I'm gonna have to think about this one for a bit. I think a fix requires a new SpatialPrefixTree encoding that divides the world differently at the poles. Solving this is arguably a new requirement for #5987.

asfimport commented 11 years ago

Hal Deadman (migrated from JIRA)

This might not be the same issue, but we have a small rectangle that uses a really large amount of memory:

POLYGON((1.025 1.025, 1.025 1.101, 1.101 1.101, 1.101 1.025, 1.025 1.025))

If we change it just a little we don't get out of memory errors:

POLYGON((1.025001 1.025, 1.025 1.101, 1.101 1.101, 1.101 1.025, 1.025001 1.025))
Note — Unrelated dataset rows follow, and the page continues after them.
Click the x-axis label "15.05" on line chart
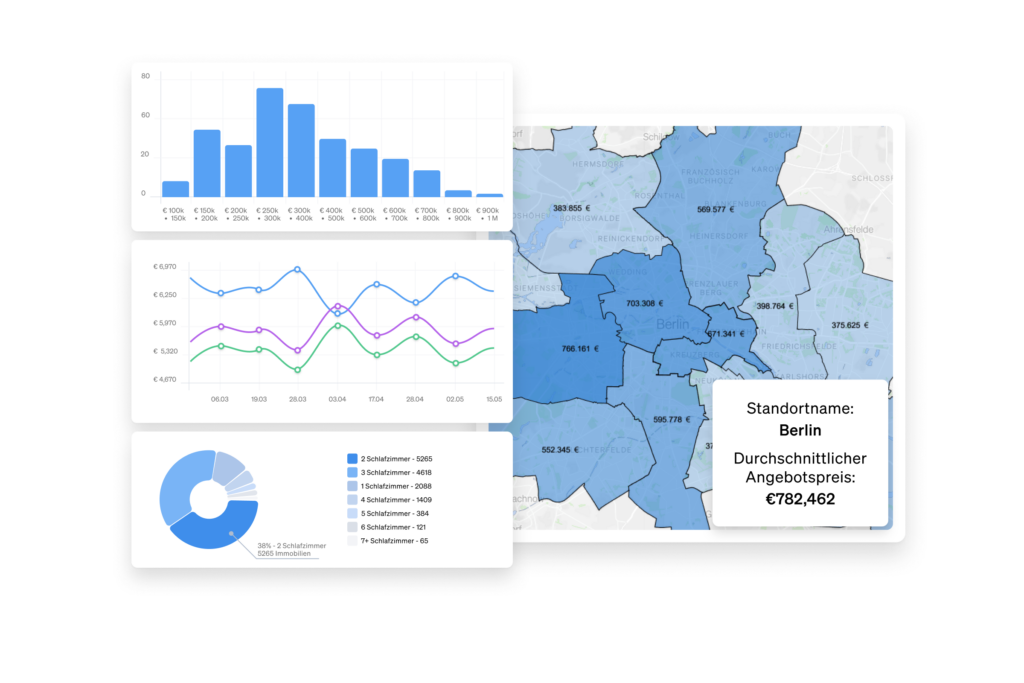This screenshot has width=1024, height=683. coord(494,399)
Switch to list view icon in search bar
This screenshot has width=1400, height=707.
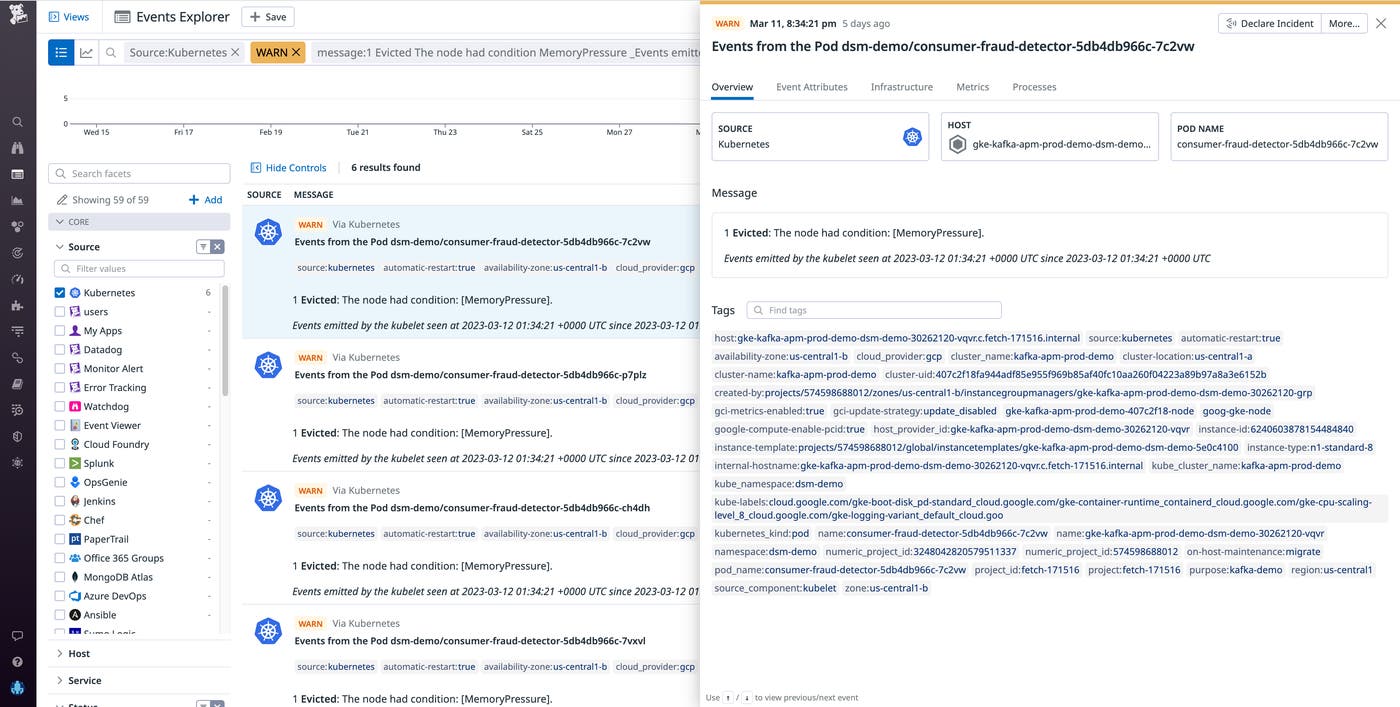click(x=61, y=53)
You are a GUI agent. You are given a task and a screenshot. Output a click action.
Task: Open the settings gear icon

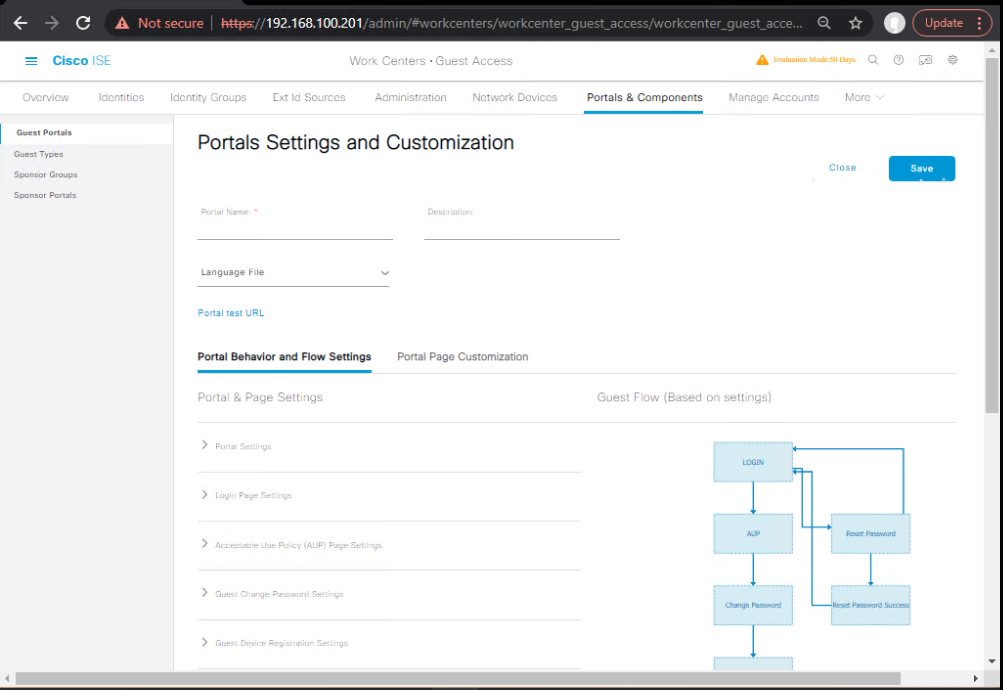pyautogui.click(x=952, y=60)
asfimport commented 11 years ago

David Smiley (@dsmiley) (migrated from JIRA)

The WKT spec says counter-clockwise order for the outer shell, and Spatial4j demands that for rectangles expressed as polygons. A lot of software (OpenLayers, JTS, PostGIS) doesn't care and lets you do it however you want, even though technically the shape is ambiguous (which part of the ring is the inside vs the outside?). This is in the FAQ on Solr's wiki. In the next version of Spatial4j I'll make it support both.

asfimport commented 10 years ago

David Smiley (@dsmiley) (migrated from JIRA)

FWIW I'm going to try hard to get a fix in by Lucene 4.7: https://github.com/spatial4j/spatial4j/issues/52

asfimport commented 10 years ago

David Smiley (@dsmiley) (migrated from JIRA)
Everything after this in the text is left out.